09-11-2019
Assessing measurement invariance of MSQOL-54 across Italian and English versions
Gepubliceerd in: Quality of Life Research | Uitgave 3/2020
Log in om toegang te krijgenAbstracts
Purpose
The Multiple Sclerosis Quality of Life-54 (MSQOL-54) is a specific multiple sclerosis (MS) health-related quality of life inventory consisting of 52 items organized into 12 subscales plus two single items. No study was found in literature assessing its measurement invariance across language versions. We investigated whether MSQOL-54 items provide unbiased measurements of underlying constructs across Italian and English versions.
Methods
Three constrained levels of measurement invariance were evaluated: configural invariance where equivalent numbers of factors/factor patterns were required; metric invariance where equivalent factor loadings were required; and scalar invariance where equivalent item intercepts between groups were required. Comparative fit index (CFI), root mean square error of approximation (RMSEA), and standardized root mean square residual (SRMR) fit indices and their changes between nested models were used to assess tenability of invariance constraints.

━━━━

### Actions to take:
[A] Name the fit indices that the MSQOL-54 abstract says were used to judge the invariance constraints.
[B] Continue the MSQOL-54 abstract from the point where it stops.

### Supplied material:
━━━━

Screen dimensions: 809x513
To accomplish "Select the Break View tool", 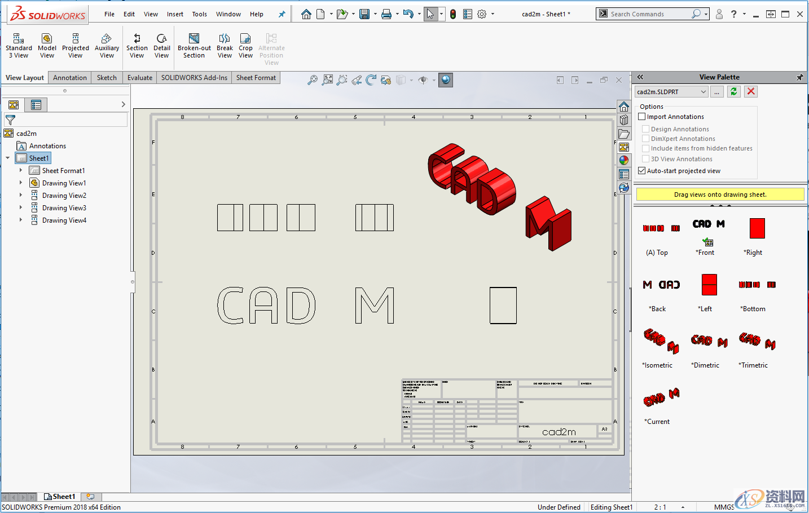I will tap(225, 45).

━━━━

### Task responses:
[A] Comparative fit index (CFI), root mean square error of approximation (RMSEA), and standardized root mean square residual (SRMR)

[B]
Results
Overall, the dataset included 3669 MS patients: 1605 (44%) Italian, mean age 41 years, 62% women, 69% with mild level of disability; 2064 (56%) English-speaking (840 [41%] from North America, 797 [39%] from Australasia, 427 [20%] from UK and Ireland), mean age 46 years, 83% women, 54% with mild level of disability. The configural invariance model showed acceptable fit (RMSEA = 0.052, CFI = 0.904, SRMR = 0.046); imposing loadings and intercepts equality constraints produced negligible worsening of fit (ΔRMSEA < 0.001, ΔCFI = − 0.002, ΔSRMR = 0.002 for metric invariance; ΔRMSEA = 0.003, ΔCFI = − 0.013, ΔSRMR = 0.003 for scalar invariance).
Conclusions
These findings support measurement invariance of the MSQOL-54 across the two language versions, suggesting that the questionnaire has the same meaning and the same measurement paramaters in the Italian and English versions.